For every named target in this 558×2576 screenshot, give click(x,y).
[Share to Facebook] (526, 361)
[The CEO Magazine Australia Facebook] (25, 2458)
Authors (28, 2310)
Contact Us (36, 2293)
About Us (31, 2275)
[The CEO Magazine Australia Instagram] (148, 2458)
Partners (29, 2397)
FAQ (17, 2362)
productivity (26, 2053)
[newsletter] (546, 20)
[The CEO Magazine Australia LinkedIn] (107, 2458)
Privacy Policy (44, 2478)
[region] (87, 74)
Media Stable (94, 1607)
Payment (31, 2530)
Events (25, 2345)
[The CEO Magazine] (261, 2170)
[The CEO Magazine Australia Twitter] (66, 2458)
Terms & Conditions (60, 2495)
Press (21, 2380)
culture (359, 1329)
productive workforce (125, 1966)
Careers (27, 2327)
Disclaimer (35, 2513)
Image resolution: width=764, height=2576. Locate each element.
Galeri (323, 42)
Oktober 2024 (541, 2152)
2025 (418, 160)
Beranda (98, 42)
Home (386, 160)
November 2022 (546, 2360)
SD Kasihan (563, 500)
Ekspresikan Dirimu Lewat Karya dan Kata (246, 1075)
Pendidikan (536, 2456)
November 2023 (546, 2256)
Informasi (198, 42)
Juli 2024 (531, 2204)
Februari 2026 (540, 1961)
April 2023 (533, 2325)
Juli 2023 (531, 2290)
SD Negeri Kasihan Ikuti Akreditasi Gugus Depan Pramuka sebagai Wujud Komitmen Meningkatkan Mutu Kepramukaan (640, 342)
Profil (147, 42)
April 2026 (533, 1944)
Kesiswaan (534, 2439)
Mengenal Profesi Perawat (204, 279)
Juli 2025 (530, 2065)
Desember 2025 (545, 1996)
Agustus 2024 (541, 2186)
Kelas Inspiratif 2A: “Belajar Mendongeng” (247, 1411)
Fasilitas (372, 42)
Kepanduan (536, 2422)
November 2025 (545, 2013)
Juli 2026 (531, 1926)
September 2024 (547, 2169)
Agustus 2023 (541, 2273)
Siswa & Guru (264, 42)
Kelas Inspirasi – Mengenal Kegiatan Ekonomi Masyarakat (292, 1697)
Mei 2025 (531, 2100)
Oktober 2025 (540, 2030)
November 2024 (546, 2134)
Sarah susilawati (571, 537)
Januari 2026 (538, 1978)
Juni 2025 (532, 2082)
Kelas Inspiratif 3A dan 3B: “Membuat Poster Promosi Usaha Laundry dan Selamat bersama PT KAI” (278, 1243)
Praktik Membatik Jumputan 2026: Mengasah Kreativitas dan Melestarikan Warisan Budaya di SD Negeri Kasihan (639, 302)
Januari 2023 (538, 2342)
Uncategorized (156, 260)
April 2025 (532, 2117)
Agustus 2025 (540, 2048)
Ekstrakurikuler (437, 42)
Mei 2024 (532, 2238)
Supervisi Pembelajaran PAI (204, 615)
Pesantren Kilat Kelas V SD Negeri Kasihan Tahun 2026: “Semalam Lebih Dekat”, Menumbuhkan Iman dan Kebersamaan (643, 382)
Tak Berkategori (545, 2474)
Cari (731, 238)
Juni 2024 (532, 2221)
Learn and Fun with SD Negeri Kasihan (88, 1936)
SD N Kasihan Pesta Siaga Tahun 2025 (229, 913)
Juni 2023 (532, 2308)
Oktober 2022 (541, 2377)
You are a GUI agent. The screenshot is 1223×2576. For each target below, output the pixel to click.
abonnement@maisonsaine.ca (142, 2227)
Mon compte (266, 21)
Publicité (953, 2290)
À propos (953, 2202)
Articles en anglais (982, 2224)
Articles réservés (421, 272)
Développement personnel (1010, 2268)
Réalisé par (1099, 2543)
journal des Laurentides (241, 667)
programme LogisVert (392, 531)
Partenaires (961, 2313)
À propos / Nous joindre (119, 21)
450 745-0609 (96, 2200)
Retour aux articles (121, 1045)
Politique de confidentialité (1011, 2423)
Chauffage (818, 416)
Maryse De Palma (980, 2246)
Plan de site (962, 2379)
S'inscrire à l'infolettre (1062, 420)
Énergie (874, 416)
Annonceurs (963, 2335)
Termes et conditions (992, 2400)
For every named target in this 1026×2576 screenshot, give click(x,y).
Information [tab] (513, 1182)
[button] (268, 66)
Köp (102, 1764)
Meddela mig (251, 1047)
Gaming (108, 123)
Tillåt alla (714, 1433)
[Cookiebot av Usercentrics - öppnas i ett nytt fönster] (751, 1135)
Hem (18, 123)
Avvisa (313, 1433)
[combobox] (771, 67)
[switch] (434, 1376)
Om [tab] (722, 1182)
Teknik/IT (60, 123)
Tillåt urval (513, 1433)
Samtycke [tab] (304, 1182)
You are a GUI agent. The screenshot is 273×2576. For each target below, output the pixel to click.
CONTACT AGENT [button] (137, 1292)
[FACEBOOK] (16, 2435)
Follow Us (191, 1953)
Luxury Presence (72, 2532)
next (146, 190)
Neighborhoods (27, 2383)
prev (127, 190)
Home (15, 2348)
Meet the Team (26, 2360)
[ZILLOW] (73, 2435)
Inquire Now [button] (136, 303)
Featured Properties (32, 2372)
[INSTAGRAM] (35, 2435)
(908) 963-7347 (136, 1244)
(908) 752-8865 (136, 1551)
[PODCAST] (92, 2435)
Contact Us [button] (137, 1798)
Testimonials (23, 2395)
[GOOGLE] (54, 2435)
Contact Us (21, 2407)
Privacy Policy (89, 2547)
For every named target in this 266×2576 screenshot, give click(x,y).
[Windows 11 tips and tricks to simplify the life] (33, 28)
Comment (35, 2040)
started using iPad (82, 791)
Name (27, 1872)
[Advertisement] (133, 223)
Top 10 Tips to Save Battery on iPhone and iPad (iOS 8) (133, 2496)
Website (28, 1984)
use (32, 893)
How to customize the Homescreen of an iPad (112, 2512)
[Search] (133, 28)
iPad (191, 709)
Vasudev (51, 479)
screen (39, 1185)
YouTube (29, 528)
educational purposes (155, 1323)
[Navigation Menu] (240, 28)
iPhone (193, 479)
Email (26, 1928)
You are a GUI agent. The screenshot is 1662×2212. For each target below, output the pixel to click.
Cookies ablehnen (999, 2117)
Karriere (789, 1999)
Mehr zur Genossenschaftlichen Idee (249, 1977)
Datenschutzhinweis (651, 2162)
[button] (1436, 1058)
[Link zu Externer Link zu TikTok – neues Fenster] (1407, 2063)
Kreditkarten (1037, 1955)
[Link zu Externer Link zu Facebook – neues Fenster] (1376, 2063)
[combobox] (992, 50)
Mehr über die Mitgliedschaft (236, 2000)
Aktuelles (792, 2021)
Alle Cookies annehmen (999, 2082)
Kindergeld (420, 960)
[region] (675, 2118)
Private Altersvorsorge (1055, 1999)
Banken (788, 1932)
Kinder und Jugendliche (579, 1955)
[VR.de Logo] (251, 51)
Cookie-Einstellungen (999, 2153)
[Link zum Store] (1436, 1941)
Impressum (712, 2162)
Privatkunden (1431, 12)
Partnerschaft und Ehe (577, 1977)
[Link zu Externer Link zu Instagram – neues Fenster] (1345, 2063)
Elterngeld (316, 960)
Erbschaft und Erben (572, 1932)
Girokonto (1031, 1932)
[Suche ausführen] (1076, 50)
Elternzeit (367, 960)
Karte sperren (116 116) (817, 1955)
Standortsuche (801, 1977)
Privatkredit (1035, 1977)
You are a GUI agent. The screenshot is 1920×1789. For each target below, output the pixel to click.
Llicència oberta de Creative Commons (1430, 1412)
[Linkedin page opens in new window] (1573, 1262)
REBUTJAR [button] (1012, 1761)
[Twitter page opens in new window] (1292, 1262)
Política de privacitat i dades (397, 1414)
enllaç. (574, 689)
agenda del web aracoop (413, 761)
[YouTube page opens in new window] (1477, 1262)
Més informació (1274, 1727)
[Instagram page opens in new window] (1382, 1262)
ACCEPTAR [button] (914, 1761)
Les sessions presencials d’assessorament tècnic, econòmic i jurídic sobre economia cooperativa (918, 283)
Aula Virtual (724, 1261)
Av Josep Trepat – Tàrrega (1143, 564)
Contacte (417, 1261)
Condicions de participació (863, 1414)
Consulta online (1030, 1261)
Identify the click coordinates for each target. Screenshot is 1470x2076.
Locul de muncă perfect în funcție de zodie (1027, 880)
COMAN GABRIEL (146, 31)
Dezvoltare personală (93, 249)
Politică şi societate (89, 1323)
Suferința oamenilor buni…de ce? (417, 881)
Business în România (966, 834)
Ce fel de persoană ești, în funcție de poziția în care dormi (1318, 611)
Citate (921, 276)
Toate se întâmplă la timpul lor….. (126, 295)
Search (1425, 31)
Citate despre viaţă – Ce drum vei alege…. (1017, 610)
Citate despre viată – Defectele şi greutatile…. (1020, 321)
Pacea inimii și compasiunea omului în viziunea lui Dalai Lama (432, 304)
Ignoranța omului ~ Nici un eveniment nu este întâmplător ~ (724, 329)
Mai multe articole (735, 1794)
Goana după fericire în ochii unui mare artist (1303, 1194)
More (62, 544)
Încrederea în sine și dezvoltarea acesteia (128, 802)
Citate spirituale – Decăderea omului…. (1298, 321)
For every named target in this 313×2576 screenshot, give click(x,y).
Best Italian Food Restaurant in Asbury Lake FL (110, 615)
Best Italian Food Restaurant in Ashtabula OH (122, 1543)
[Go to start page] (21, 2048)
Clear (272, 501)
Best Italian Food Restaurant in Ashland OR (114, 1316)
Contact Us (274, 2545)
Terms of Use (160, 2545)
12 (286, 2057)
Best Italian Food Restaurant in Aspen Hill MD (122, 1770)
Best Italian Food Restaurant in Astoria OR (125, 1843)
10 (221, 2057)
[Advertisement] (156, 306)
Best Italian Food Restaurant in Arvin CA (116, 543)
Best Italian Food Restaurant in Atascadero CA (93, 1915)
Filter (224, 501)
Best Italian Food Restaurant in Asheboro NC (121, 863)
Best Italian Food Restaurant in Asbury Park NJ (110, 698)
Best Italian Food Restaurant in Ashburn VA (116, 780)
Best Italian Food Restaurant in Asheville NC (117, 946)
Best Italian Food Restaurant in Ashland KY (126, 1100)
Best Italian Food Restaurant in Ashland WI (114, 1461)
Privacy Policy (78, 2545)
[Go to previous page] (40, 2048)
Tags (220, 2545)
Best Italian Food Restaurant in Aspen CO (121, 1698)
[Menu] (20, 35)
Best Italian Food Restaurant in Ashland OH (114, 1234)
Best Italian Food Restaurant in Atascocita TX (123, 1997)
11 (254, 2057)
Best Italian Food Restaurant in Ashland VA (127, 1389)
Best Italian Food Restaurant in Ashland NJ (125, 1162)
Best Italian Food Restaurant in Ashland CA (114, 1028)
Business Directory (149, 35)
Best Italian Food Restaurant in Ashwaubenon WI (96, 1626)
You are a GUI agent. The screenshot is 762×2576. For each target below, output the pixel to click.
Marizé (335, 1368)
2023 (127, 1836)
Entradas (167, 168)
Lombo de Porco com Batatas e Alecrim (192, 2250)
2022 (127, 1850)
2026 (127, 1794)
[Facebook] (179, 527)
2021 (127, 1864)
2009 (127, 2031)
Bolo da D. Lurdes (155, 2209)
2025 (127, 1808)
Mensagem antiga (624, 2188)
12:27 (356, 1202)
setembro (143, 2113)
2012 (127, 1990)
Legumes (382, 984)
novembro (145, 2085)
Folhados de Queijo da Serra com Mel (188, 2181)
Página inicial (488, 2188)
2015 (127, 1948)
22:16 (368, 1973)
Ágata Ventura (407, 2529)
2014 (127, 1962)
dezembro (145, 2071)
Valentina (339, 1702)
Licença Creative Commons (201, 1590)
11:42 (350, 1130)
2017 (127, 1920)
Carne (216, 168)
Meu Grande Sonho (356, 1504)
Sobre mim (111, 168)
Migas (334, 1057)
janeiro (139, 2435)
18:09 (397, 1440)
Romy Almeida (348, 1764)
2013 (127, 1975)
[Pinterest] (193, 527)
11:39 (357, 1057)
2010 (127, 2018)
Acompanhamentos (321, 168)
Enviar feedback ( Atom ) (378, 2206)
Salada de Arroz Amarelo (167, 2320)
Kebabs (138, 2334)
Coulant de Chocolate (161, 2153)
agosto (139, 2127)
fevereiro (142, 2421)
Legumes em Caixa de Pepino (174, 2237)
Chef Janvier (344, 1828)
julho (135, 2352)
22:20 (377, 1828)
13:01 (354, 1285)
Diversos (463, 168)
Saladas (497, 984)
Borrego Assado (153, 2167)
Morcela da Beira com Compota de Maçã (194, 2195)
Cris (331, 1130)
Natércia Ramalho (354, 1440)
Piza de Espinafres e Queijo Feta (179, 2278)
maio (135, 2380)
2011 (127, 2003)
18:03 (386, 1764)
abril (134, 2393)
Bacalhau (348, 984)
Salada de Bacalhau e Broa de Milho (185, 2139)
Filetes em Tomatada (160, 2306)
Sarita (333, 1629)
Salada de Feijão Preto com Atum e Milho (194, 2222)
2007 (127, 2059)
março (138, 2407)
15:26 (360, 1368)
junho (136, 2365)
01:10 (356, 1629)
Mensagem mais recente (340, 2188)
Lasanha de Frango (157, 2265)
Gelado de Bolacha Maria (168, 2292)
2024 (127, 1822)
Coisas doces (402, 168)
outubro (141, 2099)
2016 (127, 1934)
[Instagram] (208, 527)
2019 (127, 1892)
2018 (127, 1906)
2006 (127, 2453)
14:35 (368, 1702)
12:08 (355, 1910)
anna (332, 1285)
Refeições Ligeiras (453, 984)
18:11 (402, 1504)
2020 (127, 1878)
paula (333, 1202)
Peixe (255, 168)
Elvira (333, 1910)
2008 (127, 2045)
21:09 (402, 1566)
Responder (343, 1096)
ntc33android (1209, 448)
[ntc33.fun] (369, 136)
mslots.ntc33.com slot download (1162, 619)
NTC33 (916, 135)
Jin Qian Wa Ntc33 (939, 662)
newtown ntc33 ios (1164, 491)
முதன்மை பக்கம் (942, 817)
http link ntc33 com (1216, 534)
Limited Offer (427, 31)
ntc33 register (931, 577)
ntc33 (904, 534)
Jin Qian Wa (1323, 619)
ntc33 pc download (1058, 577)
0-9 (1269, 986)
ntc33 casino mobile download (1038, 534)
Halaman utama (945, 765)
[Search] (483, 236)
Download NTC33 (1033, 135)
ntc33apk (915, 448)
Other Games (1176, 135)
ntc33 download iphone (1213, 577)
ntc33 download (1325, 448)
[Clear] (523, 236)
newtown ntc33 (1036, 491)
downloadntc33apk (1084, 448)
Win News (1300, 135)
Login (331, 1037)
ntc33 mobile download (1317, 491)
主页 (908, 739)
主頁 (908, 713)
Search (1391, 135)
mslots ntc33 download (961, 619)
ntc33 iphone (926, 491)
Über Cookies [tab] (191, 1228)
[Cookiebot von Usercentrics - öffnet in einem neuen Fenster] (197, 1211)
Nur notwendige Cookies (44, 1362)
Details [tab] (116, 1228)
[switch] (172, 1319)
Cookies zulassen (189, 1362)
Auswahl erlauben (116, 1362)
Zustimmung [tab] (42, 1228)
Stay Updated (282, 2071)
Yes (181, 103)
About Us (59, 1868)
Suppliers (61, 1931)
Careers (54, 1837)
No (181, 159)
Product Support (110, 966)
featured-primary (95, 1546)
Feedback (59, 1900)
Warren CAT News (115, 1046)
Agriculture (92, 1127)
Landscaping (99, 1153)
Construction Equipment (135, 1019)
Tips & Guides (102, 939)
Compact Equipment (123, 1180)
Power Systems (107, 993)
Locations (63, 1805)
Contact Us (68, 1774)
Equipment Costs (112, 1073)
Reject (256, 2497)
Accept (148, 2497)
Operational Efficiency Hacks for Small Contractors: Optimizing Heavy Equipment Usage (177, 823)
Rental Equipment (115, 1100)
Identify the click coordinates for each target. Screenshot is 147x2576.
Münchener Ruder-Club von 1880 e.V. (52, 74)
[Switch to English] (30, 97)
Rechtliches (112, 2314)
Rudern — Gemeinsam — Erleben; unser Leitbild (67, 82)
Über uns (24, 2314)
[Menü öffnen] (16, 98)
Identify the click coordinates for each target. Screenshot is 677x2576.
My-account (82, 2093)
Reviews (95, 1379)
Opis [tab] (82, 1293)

# EXERCISE DIRECTIONS:
Copy exactly the stretch of data above from the line with "Compact Equipment (123, 1180)" through the line with "[Menü öffnen] (16, 98)", and omit all other lines.

# COMPLETED TASK:
Compact Equipment (123, 1180)
Power Systems (107, 993)
Locations (63, 1805)
Contact Us (68, 1774)
Equipment Costs (112, 1073)
Reject (256, 2497)
Accept (148, 2497)
Operational Efficiency Hacks for Small Contractors: Optimizing Heavy Equipment Usage (177, 823)
Rental Equipment (115, 1100)
Identify the click coordinates for each target. Screenshot is 147x2576.
Münchener Ruder-Club von 1880 e.V. (52, 74)
[Switch to English] (30, 97)
Rechtliches (112, 2314)
Rudern — Gemeinsam — Erleben; unser Leitbild (67, 82)
Über uns (24, 2314)
[Menü öffnen] (16, 98)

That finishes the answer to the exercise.